**Exercise requirements**
Quote every row below word for word, leaving out the pictures.

[Pointing records for screenshots and web pages]
^^^^^^^^^^^^^^^^

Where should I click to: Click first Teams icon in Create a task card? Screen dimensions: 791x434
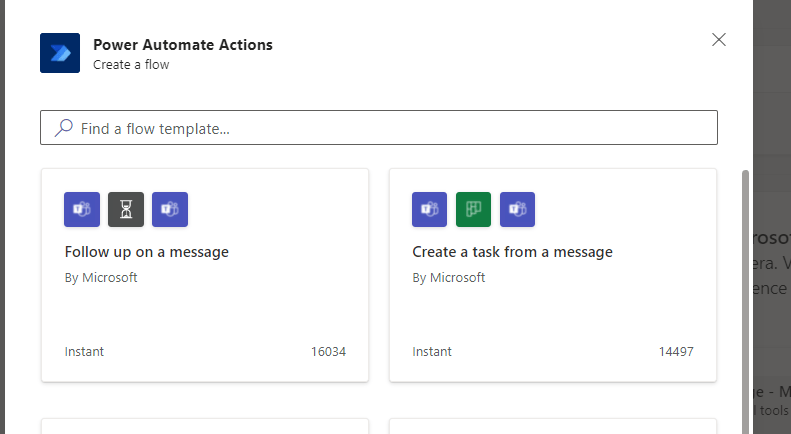click(x=430, y=210)
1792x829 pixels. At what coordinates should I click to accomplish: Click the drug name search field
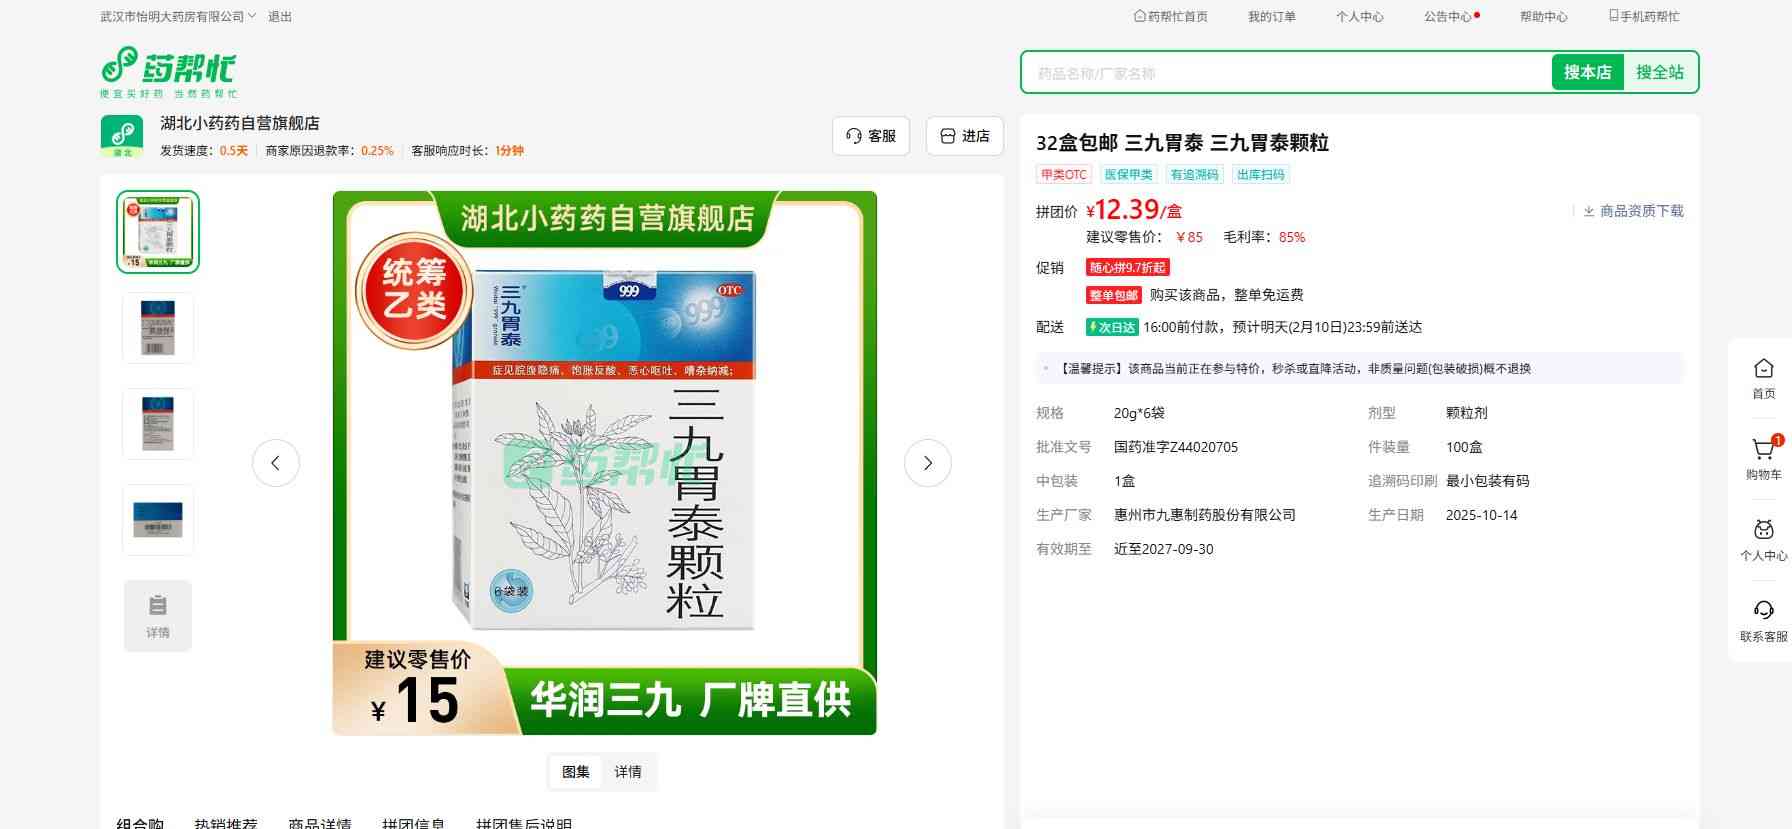coord(1285,73)
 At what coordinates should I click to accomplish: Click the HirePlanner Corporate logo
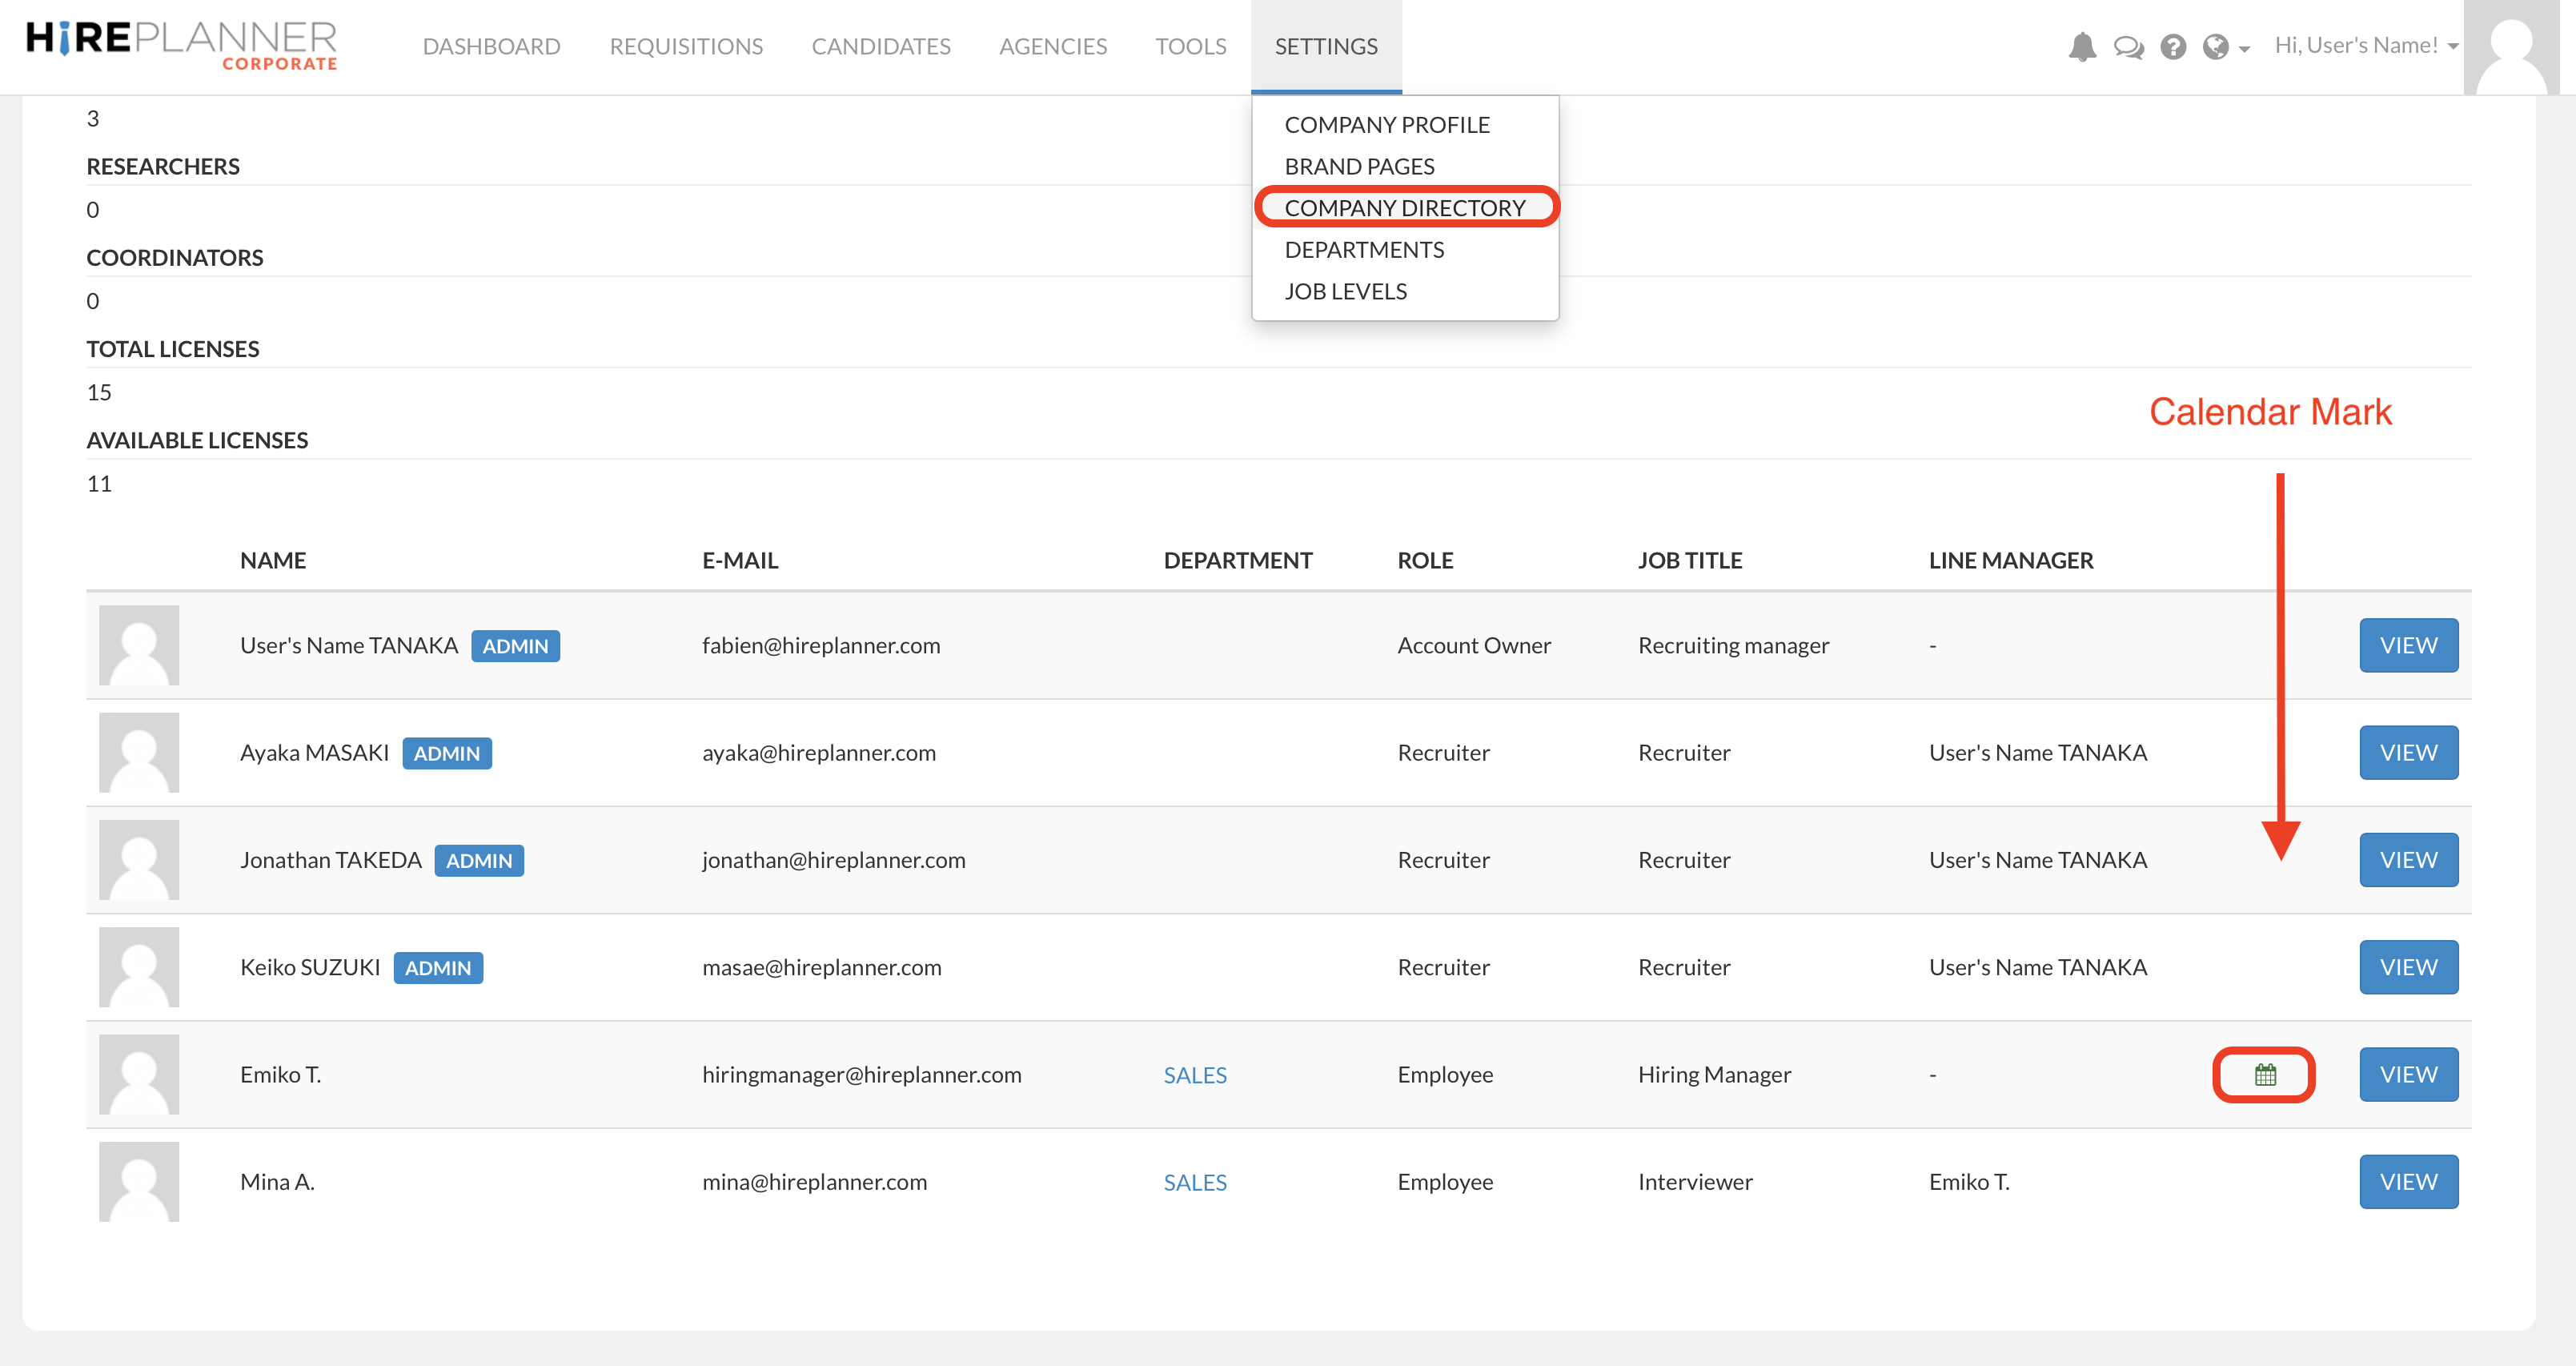182,45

^^^^^^^^^^^^^^^^

**Solution for this task**
Where should I click to: Click first Teams icon in Create a task card? Screen dimensions: 791x434
click(x=430, y=210)
1792x829 pixels. At what coordinates should I click to accomplish: Click the drug name search field
coord(1285,73)
 At what coordinates should I click to accomplish: Click the HirePlanner Corporate logo
182,45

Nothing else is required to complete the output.